The predictive value of computed tomography value on high-resolution images in differentiating invasive from indolent lung adenocarcinoma

Transl Cancer Res. 2024 Jan 31;13(1):268-277. doi: 10.21037/tcr-23-1548. Epub 2024 Jan 4.

Abstract

Background: Invasive adenocarcinoma (IA) has a worse prognosis and different clinical management strategies compared to indolent lung adenocarcinoma including adenocarcinoma in situ (AIS) and minimally IA (MIA). The purpose of this study was to evaluate the predictive value of computed tomography (CT) value in differentiating invasive from indolent lung adenocarcinoma.

Methods: The pathological diagnoses and imaging data of confirmed lung adenocarcinomas manifested as lung nodules with homogeneous internal density which were surgically resected between August 2021 and July 2022 were retrospectively analyzed. Differences in CT values between invasive and indolent lung adenocarcinomas were compared in the primary cohort (n=766), and receiver operating characteristic (ROC) curve analysis was used to determine the optimal cut-off value. The predictive performance of the cut-off value was evaluated in the validation cohort (n=341).

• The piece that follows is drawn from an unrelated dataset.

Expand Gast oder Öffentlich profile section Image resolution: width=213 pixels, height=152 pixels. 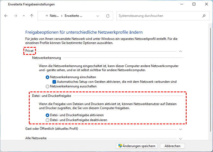tap(180, 129)
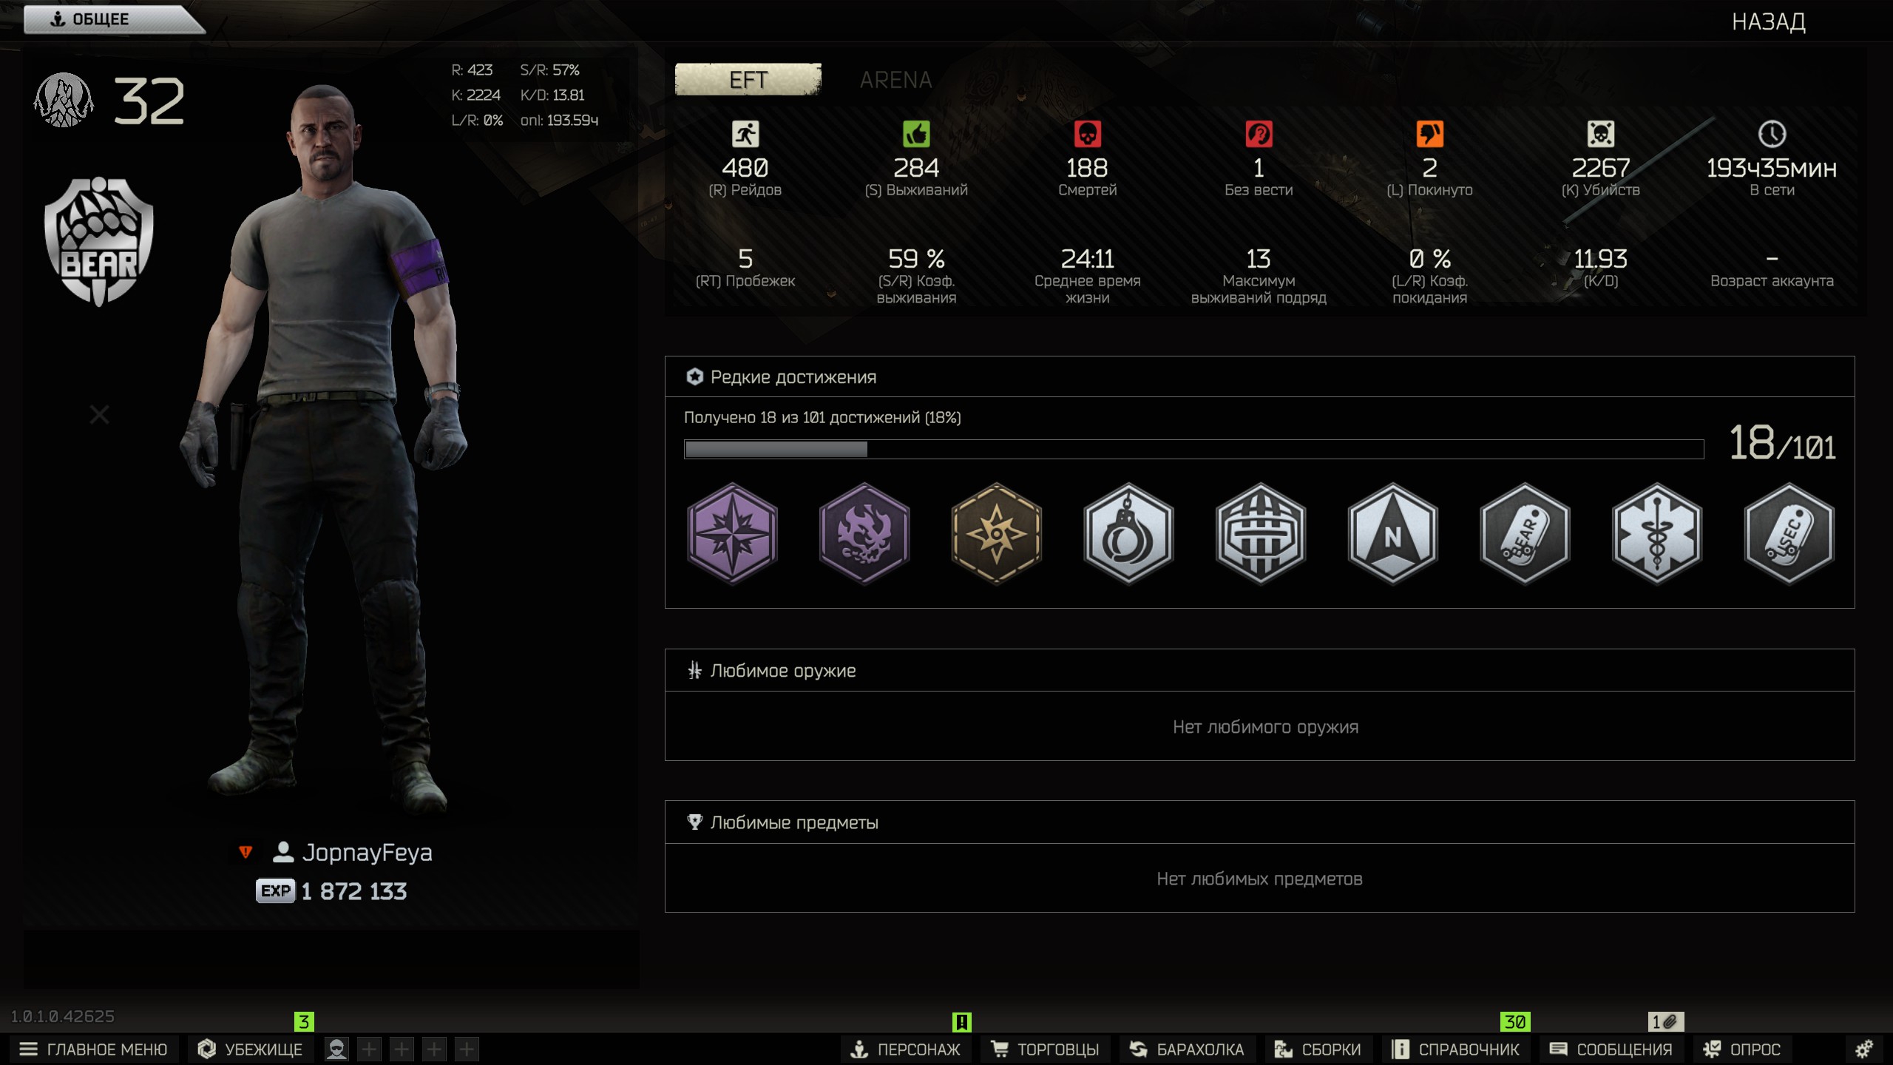This screenshot has height=1065, width=1893.
Task: Select the handcuffs achievement badge
Action: pyautogui.click(x=1128, y=533)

Results: A total of 1,107 lung nodules from 1,014 patients were included in the total cohort. The CT values had a significant difference between invasive and indolent lung adenocarcinomas (P<0.001). Using the primary cohort, we determined the optimal cut-off value of -415 Hounsfield units (HU) of the CT value based on ROC curve, which showed good discrimination between IA and AIS/MIA in both the primary and validation cohorts (sensitivity, 85.98% and 87.42%, specificity, 87.67% and 84.74%, respectively).

Conclusions: The CT value of >-415 HU could be an effective predictor of invasive lung adenocarcinoma, thereby providing an appropriate clinical decision guide.

Keywords: Lung adenocarcinoma; computed tomography (CT); differential diagnosis; invasiveness.